オートコリメータとは?
原理や使用用途を解説!
本記事では、オートコリメータを用いた角度測定の方法や7つの使用用途を解説します。
オートコリメータとは
オートコリメータとは、非接触で面や光線の角度を測定する光学機器です。高精度な角度測定をおこなえるため、精密機械や光学機器の取り扱いに詳しい専門家によって、よく用いられます。
この機器は、主に光学系や機械系における部品の位置調整や傾き測定に活用されます。例えば、レーザー光線を反射させて物体の角度を計測することで、微小な位置ズレや歪みを検出するケースです。また、レンズや反射鏡の表面形状の精度検査にも重宝されます。
オートコリメータの特長は、高い測定精度と非接触での測定が可能な点です。これにより、測定対象に対して影響を与えずに正確なデータを得ることができます。また、自動測定機能を備えているため、効率的かつ迅速な測定が可能です。
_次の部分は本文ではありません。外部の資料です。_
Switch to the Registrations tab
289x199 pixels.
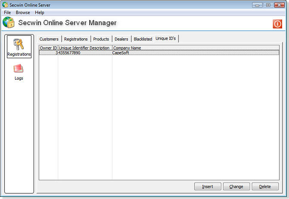[x=76, y=39]
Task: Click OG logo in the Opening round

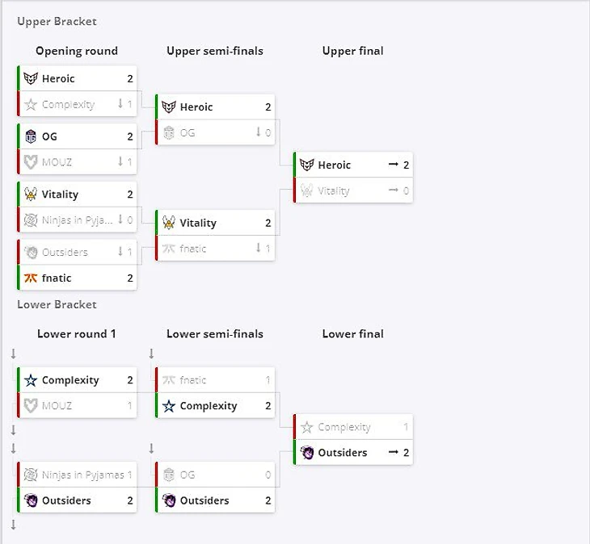Action: tap(31, 136)
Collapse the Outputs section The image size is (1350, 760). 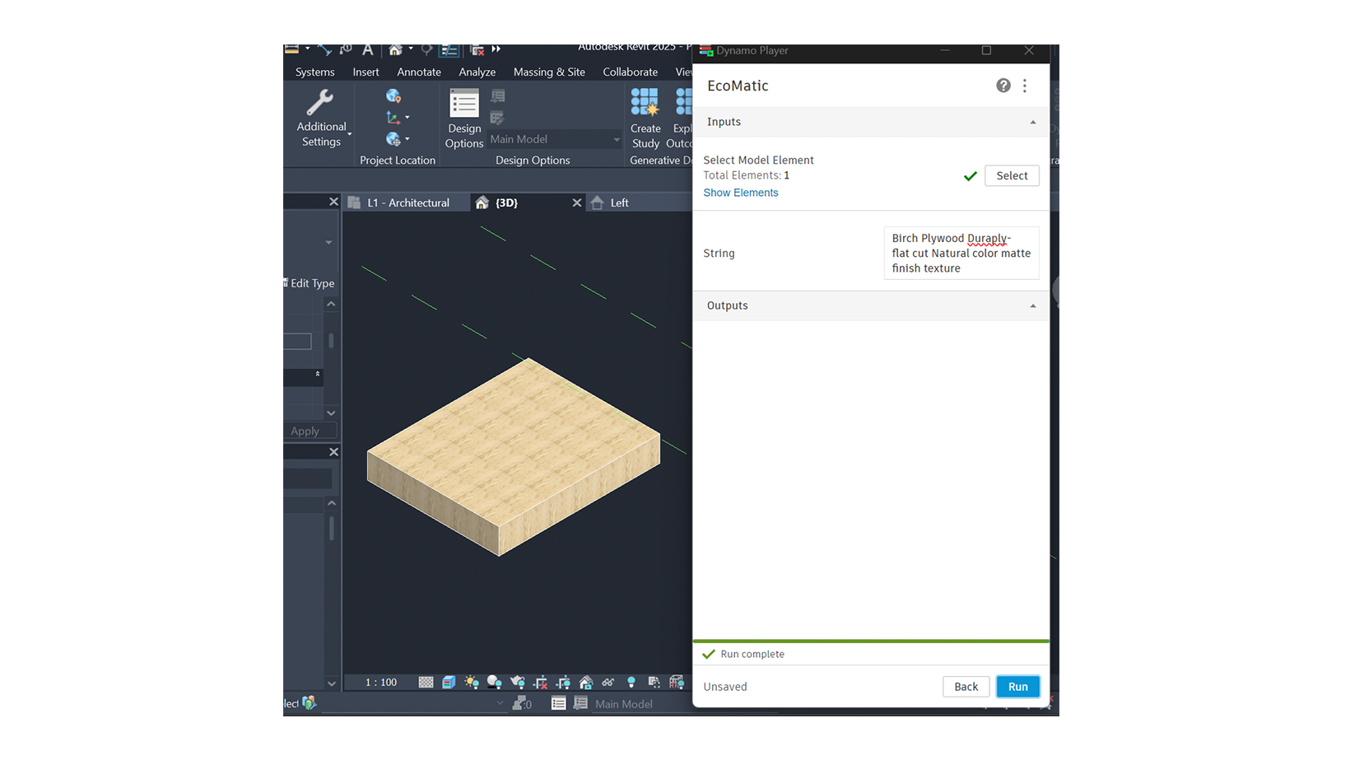pos(1032,306)
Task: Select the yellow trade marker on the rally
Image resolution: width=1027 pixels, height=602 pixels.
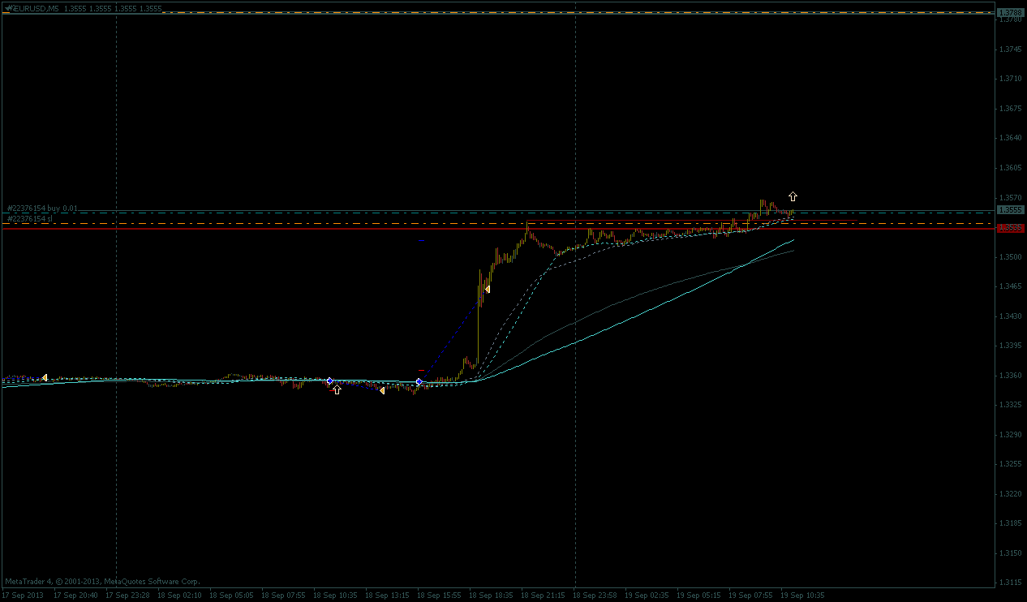Action: tap(487, 289)
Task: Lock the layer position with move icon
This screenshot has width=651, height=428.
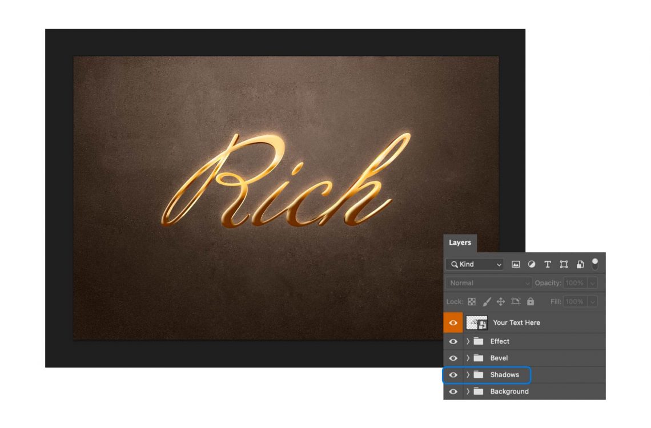Action: click(x=500, y=302)
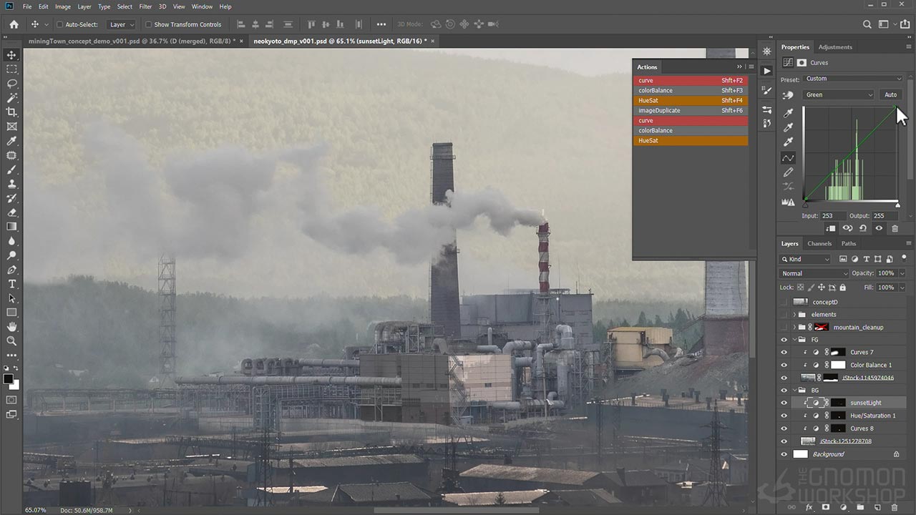Viewport: 916px width, 515px height.
Task: Choose the Hand tool
Action: pos(11,327)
さらに、オートコリメータは光学的な原理に基づいているため、機械的な測定機器よりも非常に高い精度を誇ります。そのため、微細な部品や高精度な加工が必要な製品の製造業界で広く利用されています。
またオートコリメータは、専門知識がある方にとっては重要な測定機器ですが、初心者にとっても理解しやすいような特徴を持つ光学機器です。
オートコリメータの原理と測定方法
オートコリメータは、光の持つ直進性とレンズの集光の原理を利用して角度を測定する光学機器です。光源として主に半導体レーザーが用いられ、1次レンズで平行光となったレーザー光を測定対象物に照射します。
対象物からの反射光は2次レンズを通り、焦点面に置かれたイメージセンサ上での光線位置から角度を算出します。
オートコリメータの特徴は、対象物が照射したレーザー光に対して垂直に設置されている場合に、反射光による角度が入射光と一致することです。
一方で対象物が照射したレーザー光に対して傾いている場合は、反射光の角度がずれるため、そのずれの度合いから面の小さな角度測定が可能となります。
オートコリメータの使用用途
オートコリメータは、精密な角度測定だけでなく、真直度、平行度、光軸、光学製品の検査も可能です。
1.工作機械のベッドやロボットの加工装置の真直度測定
精密部品の調整アライメントやワークを置くテーブルの平行度の測定が可能です。研磨の際に基準面に対して部品の傾きが平行になるように測定します。
2.光学窓やウェッジの面など端面の平行度測定
オートコリメータは、1本のレーザビームを透過させることで、同軸上にある2面間の平行度測定が可能です。特に、ガラス板などでは、表面と裏面それぞれの反射光の角度差を計測して平行度を測定します。
3.直角度の測定
「オプチカルスクエア」と呼ばれる五角形のプリズムを使用し、光を曲げることで直角度の測定が可能です。そのためオートコリメータは、正確な直角を求める際に重要な役割を果たします。
4.回転盤の回転角の測定
多面鏡を利用して回転盤や割り出し盤の分割精度を測定します。正確な回転角を確保することが可能です。
5.弾性片のたわみ測定
弾性片に反射鏡を固定し、オートコリメータで観察することで、微小な変化量の測定が可能です。部品の変形や変位を精密に測定するのに使用できます。
6.レーザーの光軸、カメラ内の光路の調整
光学素子の有無による光線角度変化を確認し、光学素子の光軸調整を行います。高精度な光学装置の製造に必要な作業です。
7.光学製品の検査
ディスクやウエハの反りやうねりの測定、ポリゴンミラーの精度測定など、光学製品の品質検査に欠かせない測定が可能です。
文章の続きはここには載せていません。